Sleep helps wounds heal faster
Snoozing may be more important than good nutrition for cutting down healing time
By Ilima Loomis
A good night’s sleep can improve your mood, help you stay alert and boost your memory. Now data show that getting enough Z’s might also get your cuts to heal more promptly. In fact, sleep was more important than good nutrition in speeding wound healing.
This wasn’t what scientists had expected to see.
They had hoped to show that giving people a nutritional boost would make their skin wounds heal faster — even in people who were sleep-deprived. That would have been useful for soldiers in combat, or for doctors working long shifts in a hospital. The scientists thought it should work because good nutrition keeps the body’s immune system strong. That immune system helps repair injuries and guards against infection.
Tracey Smith is a nutrition scientist at the U.S. Army Research Institute of Environmental Medicine, in Natick, Mass. She and her team studied three groups of healthy people who came to their laboratory to take part in tests. They gave each recruit small skin wounds. Applying gentle suction on their forearms, they created blisters. Then they removed the tops of these blisters. (The procedure doesn’t hurt, although it can be itchy, Smith says.)
One group of 16 volunteers got a normal amount of sleep — seven to nine hours a night. The other two groups of 20 people each were kept sleep deprived. They got only two hours of sleep a night, for three nights in a row. To stay awake, the volunteers were asked to do things such as walk, play video games, watch TV, sit on an exercise ball or play ping-pong. Throughout the experiment, one of the sleep-deprived groups got a nutritional drink with extra protein and vitamins. The other group got a placebo drink: It looked and tasted the same but had no extra nutrition.

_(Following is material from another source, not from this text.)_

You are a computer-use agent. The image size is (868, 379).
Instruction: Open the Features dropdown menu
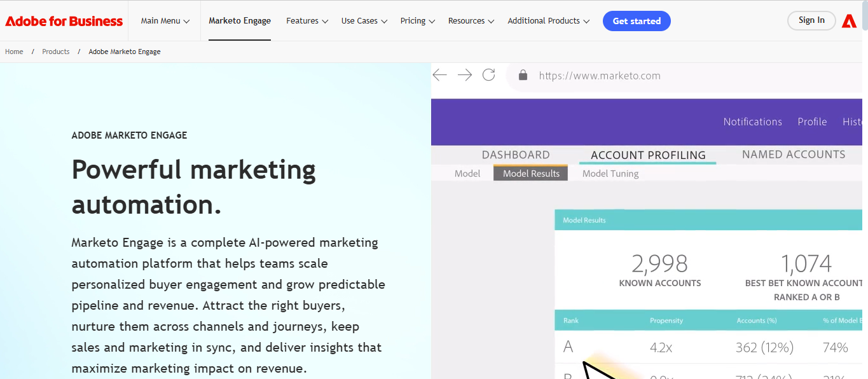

Sleep clearly helped. People who slept normally healed in about 4.2 days. The sleep-deprived volunteers took about 5 days to heal.
And getting better nutrition offered no clear benefit. Scientists sampled fluid from the wounds. The group that drank the nutritional supplement did show a stronger immune response at the wound. But that didn’t speed the healing, Smith reports in the January Journal of Applied Physiology.
What to make of the data
Sleep expert Clete Kushida didn’t find the results all that surprising. He is a neurologist at Stanford University Medical Center in California. The idea that lost sleep harms the immune system — and healing — “makes total sense,” he says. Yet studies that have tried to test this in people and animals showed mixed results.
Why didn’t nutrition help healing time? Smith can think of a few possibilities. The healthy drinks may have helped a little — just not enough to show up clearly in the relatively small numbers of men and women tested here. There was also a big difference in healing time between individual participants, which could have made it harder to see a small effect due to nutrition.
For people who can’t avoid lost sleep, scientists still don’t have a nutritional way to help them heal, Smith says. If you want to heal faster, your best bet for now is to get more “vitamin Z.”